Dead-End Drive-In

It’s a time waaaay in the future (1990), in this utterly silly but amusing film based on a short story by Peter Carey.
The rising rate of unemployment among Australia’s younger population has forced the government to come up with a creative way of dealing with the fallout of wayward youth.
Youngsters heading to the drive-in for a night out, end up being summarily detained. Their cars, once vessels of freedom and rebellion, become makeshift dwellings. In a sickening twist, the detainees are forced to rely on the drive-in cafeteria for food and drink.
The film goes to great pains to explain the prison’s currency, how the inmates manage to (despite appearances) maintain a hygiene regimen, and even how they avoid pregnancy. But somehow the story fails to account for the endless stream of incoming newbies who have evidently failed to notice that countless numbers of other youth have vanished after going to the drive-in, or even that such fortresses exist.
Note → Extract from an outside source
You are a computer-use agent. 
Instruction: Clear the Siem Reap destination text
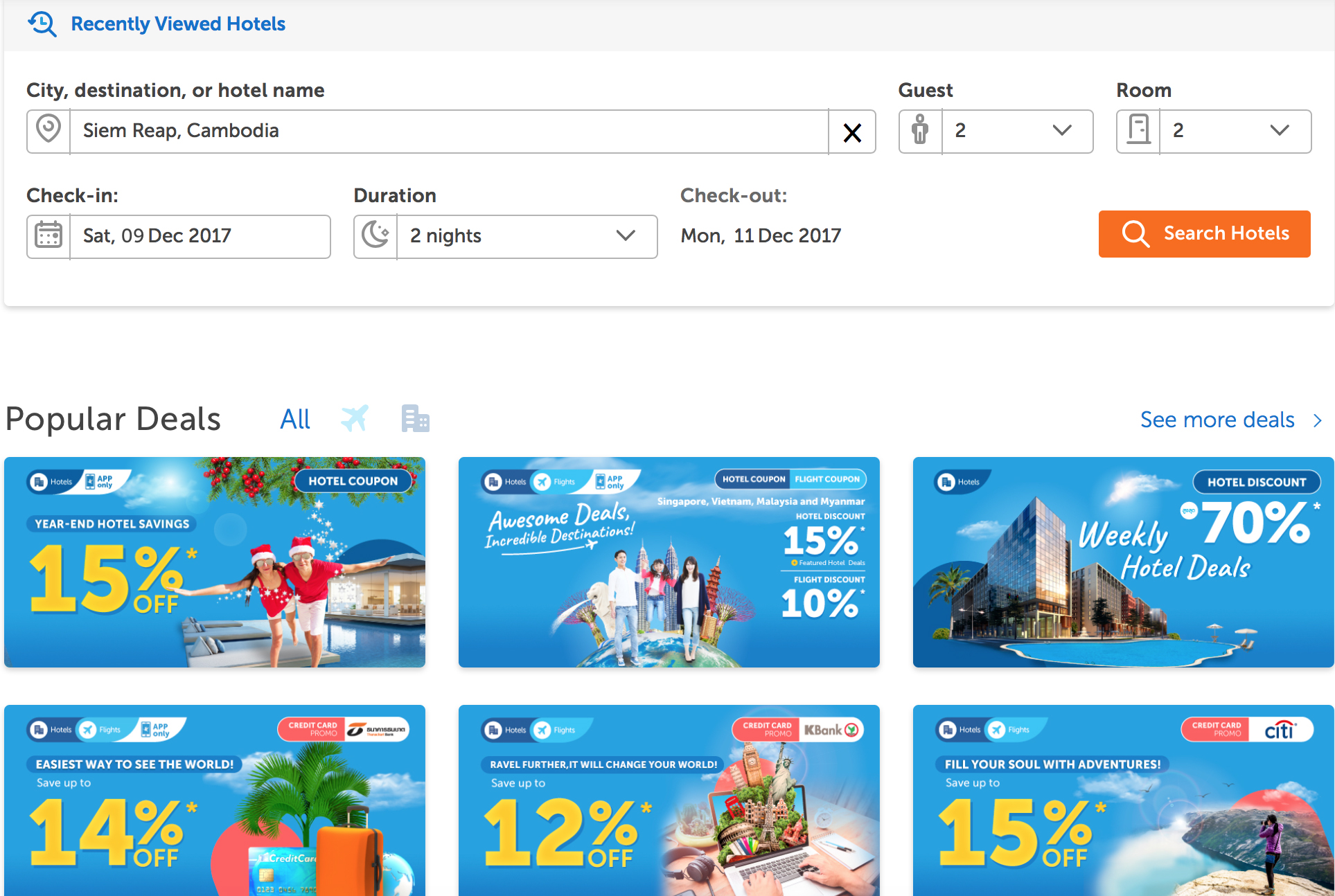pos(852,132)
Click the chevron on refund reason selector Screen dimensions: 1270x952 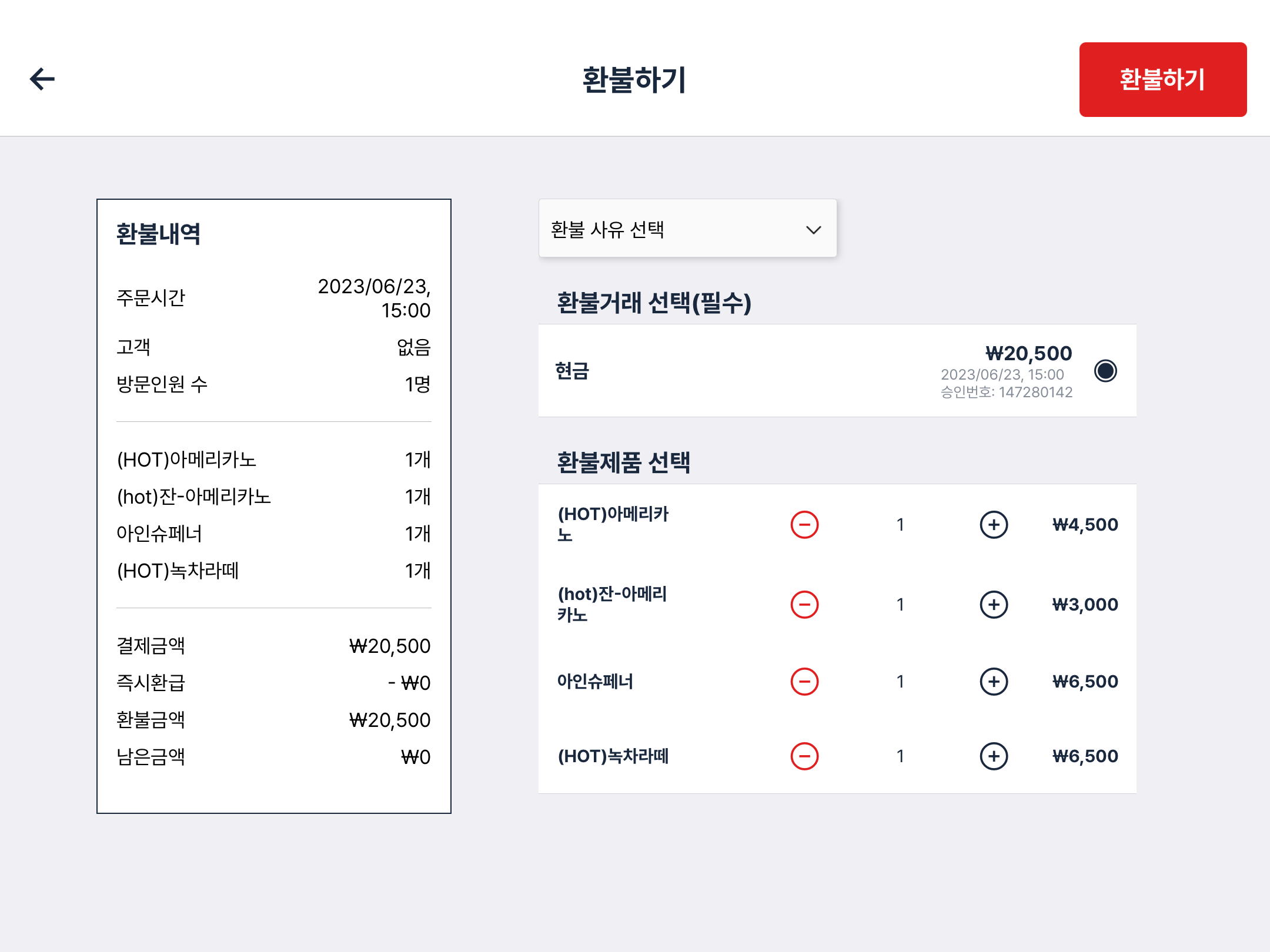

When our anti-hero “Crabs” and his girlfriend Carmen find themselves entrapped in the drive-in, it is Carmen who readily adapts to their situation. She bonds with the other girls of the prison, who spend their spare-time in the complex’s bathroom, swapping stories and teasing hair. As this film was made in the eighties, teasing hair consumes a considerable chunk of their time.
To say that Crabs is a little slow at catching on would be an understatement. “Shit!” he exclaims in one scene, where we see him tinkering under the hood of his dilapidated ride. When his girlfriend asks him what the problem is, he replies: “We’re out of petrol”. The fact that the wheels of his car were stolen on the first night of their interment, and that the place is surrounded by high concrete walls and electric wiring, hasn’t quite made an impression on the diminutive “Crabs” who, in a negligible sub-plot, probably sees this situation as an opportunity to prove his machismo to himself and his older brother, who makes a living towing cars that are crashed by the reckless youth who go cruising at night. He remains intent on breaking out.
It’s hilarious watching Wilbur Wilde embarrass himself as “Hazza” – a bully with a strange accent … or perhaps speech impediment. Who knows? There’s even a cameo by Brett Climo, who appeared on the Australian soapie: A Country Practice. One can only wonder which role was more embarrassing.
Note the nod to another Trenchard-Smith film, in a scene where scenes from Turkey Shoot are playing on the drive-in screen. Carmen is, quite comically, enthralled.
The high hair, synthesized soundtrack and new-wave clothing make this an unmistakably eighties film: nostalgia for some, an anthropological curiosity for others. Laugh-out-loud entertainment for most.